Whatever the merits of pumping cites, one should realize that the systemic manipulation of data started with the adults. Law review editors were raised in an environment where data-fudging was seen as advantageous and necessary. If professors are suddenly shocked by the actions of their students, they ought to look in the mirror and ask why.

Posted by: Junior Associate | Jul 17, 2011 1:41:06 PM

I have to agree with 4thyrLawProf that, unfortunately, law schools relentlessly teach students that successful grownups juke the stats.

Posted by: John Steele | Jul 17, 2011 8:39:18 AM

Question: why do law review editors care about whether future rankings will favor their law review or not? It's not like the 2015 W & L library survey will have any effect on the Podunk Law School law review editor, class of 2012, in any way that I can imagine.

Posted by: David Bernstein | Jul 17, 2011 8:27:13 AM

When I was a law review editor, we didn't necessarily do this to every article, but if a proposition needed a citation, we certainly looked for a cite to our journal as opposed to some other. But we usually pointed this out to the author and let them have the final say.

Posted by: Sean M. | Jul 16, 2011 8:19:58 PM

hmmmm... maybe I should start citing other articles from the journals I publish in so that the rankings of those journals go up and hence I will look like I got better placements...

Posted by: Jessie Owley | Jul 16, 2011 2:20:51 PM

I agree it's unseemly given prevailing professional norms, and therefore a bad practice. At the same time, I understand that law students might reasonably not be aware of those norms -- while at the same time being very much aware of the heavy focus on cite numbers among law review editors. Given that, I think the best answer is to call this a goof and move on without much judgment of the editors who came up with the idea.

Posted by: Orin Kerr | Jul 16, 2011 1:55:04 PM

That is distasteful but it seems something of a minimal harm in practice. If it is a good journal, it would be rather easy at some point to cite to a previous article, particularly given the tendency of journal articles to have lots of footnotes as it is. It is probably likely that many writers would do that at some point anyway, particularly since the journal would be one of the first things they would search for relevant source material. I realize that it is a bad policy and the mentality involved can lead to other bad choices.

Posted by: Joe | Jul 16, 2011 1:02:39 PM

Oops, sorry for the poor cut and paste. "Thanks for ...." was supposed to be at the top.

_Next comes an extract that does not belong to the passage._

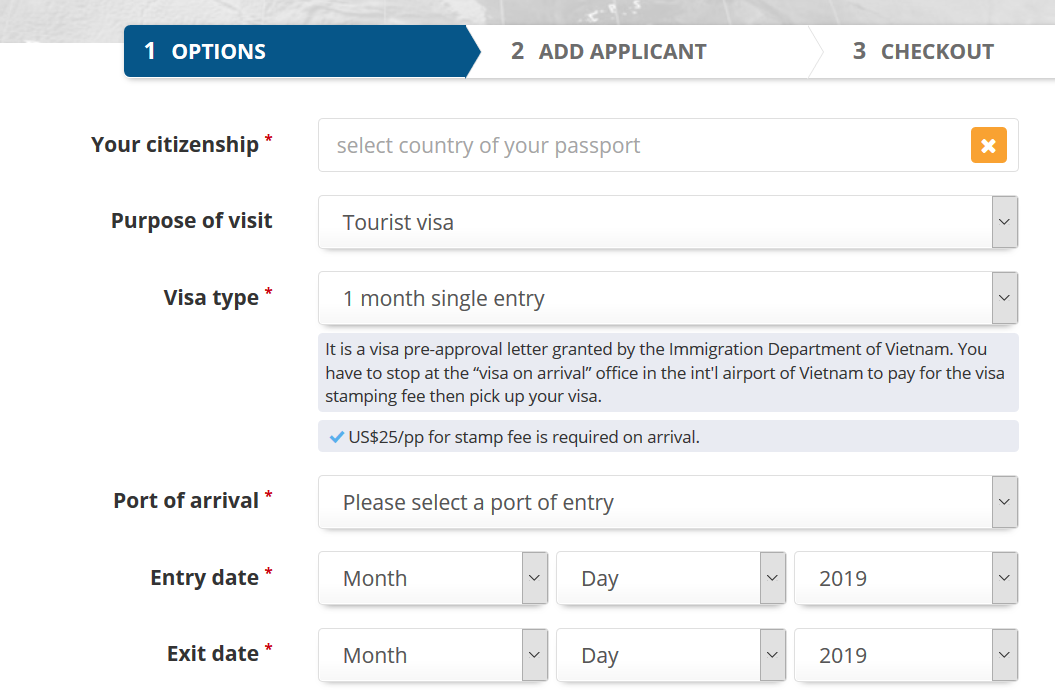
Task: Open the Purpose of visit dropdown
Action: point(655,222)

Posted by: 4thyrLawProf | Jul 16, 2011 8:46:16 AM

I'm reminded a bit of that anti-drug commercial in the 80s in which, after his father finds his stash of drugs, the teen boy tearfully says "I learned it form you, Dad. I learned it from you!" The dismayed father turns remorsefully from his son, fully appreciating the error of his ways.
Thanks for this interesting post, Eric.

In this age when billions of trees are cut down to create law school cross-promotional materials and every facet of the law school is tweaked to game the USN&WR rankings (including the less than fully honest employment data reporting and the nearly wholesale abandonment of need-based scholarships for sake of attracting students with higher LSATs and UGPAs), I can't help but think that these journal editors learned this mindset from us.

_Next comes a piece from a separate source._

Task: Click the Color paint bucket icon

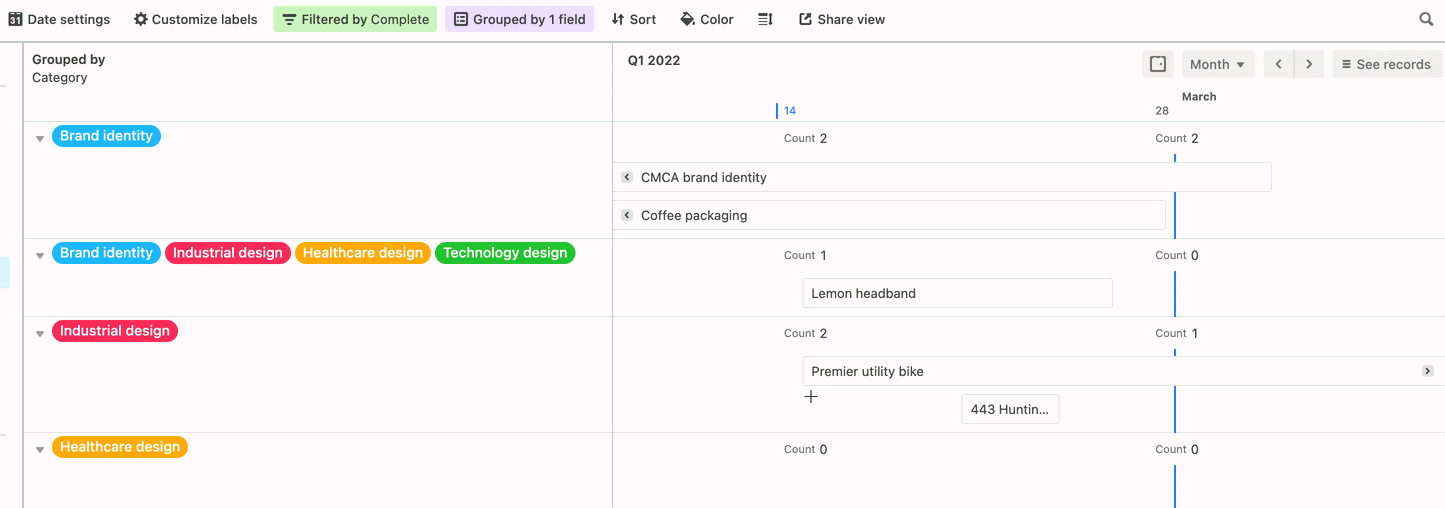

..except we haven't yet turned away remorsefully, fully appreciating the error of our ways.

Posted by: 4thyrLawProf | Jul 16, 2011 8:43:33 AM

But which journal was it?

Posted by: William Baude | Jul 16, 2011 8:33:22 AM

Eric, I can't believe that you mentioned the fact that you've written articles on this blog. How gauche!

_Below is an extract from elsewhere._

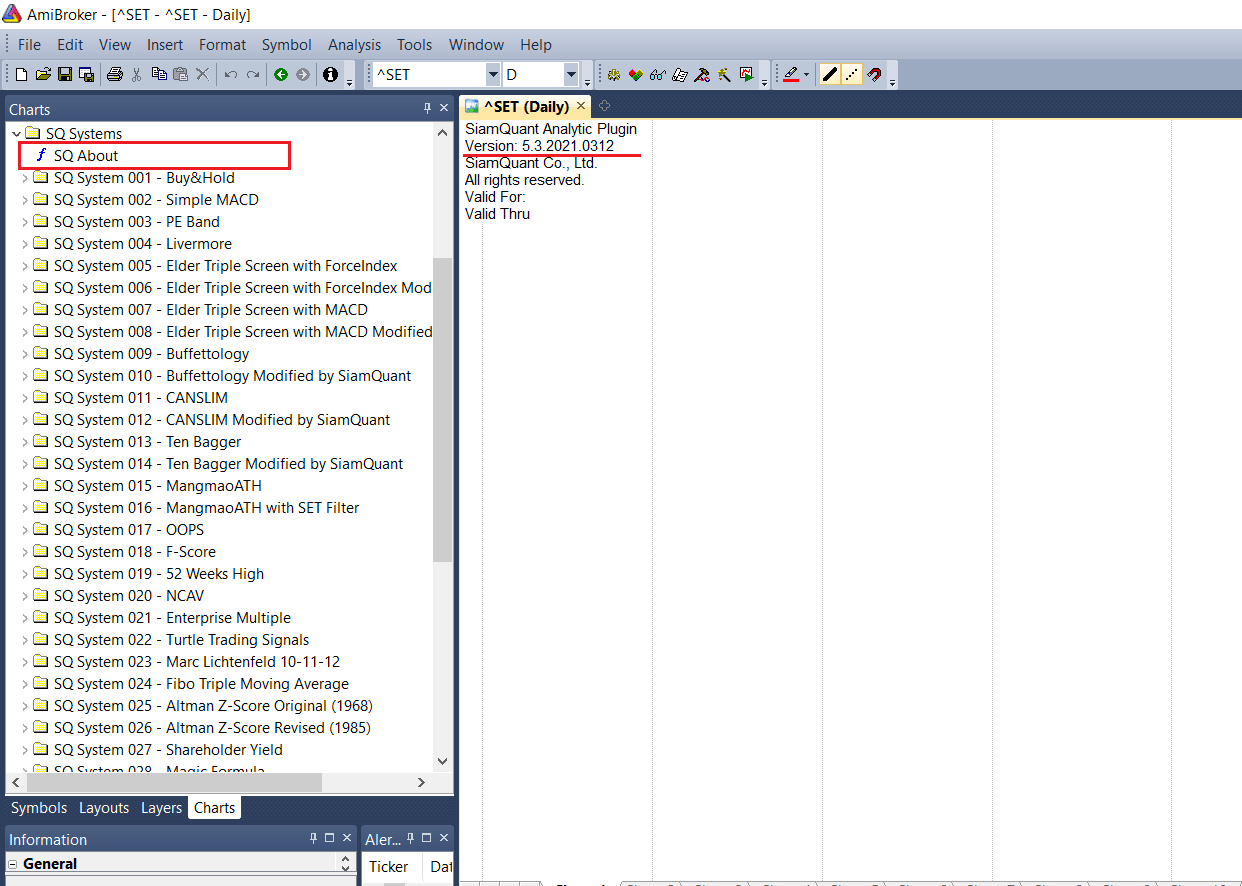Click the black info circle icon
Screen dimensions: 1242x886
[x=330, y=75]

Posted by: Bruce Boyden | Jul 16, 2011 12:16:26 AM

wouldn't that only matter to the extent someone is trying to "rank" journals by raw journal citations?
I don't know why the rankers can't exclude self-cites....or, more entertainingly, disclose the ratio of self-interested citations to total citations and count it as a negative in the rankings algorithm.

by, the way, don't journals hold symposiums issues in celebration of this phenomenon?

Posted by: Errrr | Jul 15, 2011 10:43:39 PM

Yeah that's sketchy.

I remember in my journal editing days being sorely tempted to remove all the self-indulgent tangentially relevant self-cites in the articles that came across my desk. I managed to restrain myself for the most part though.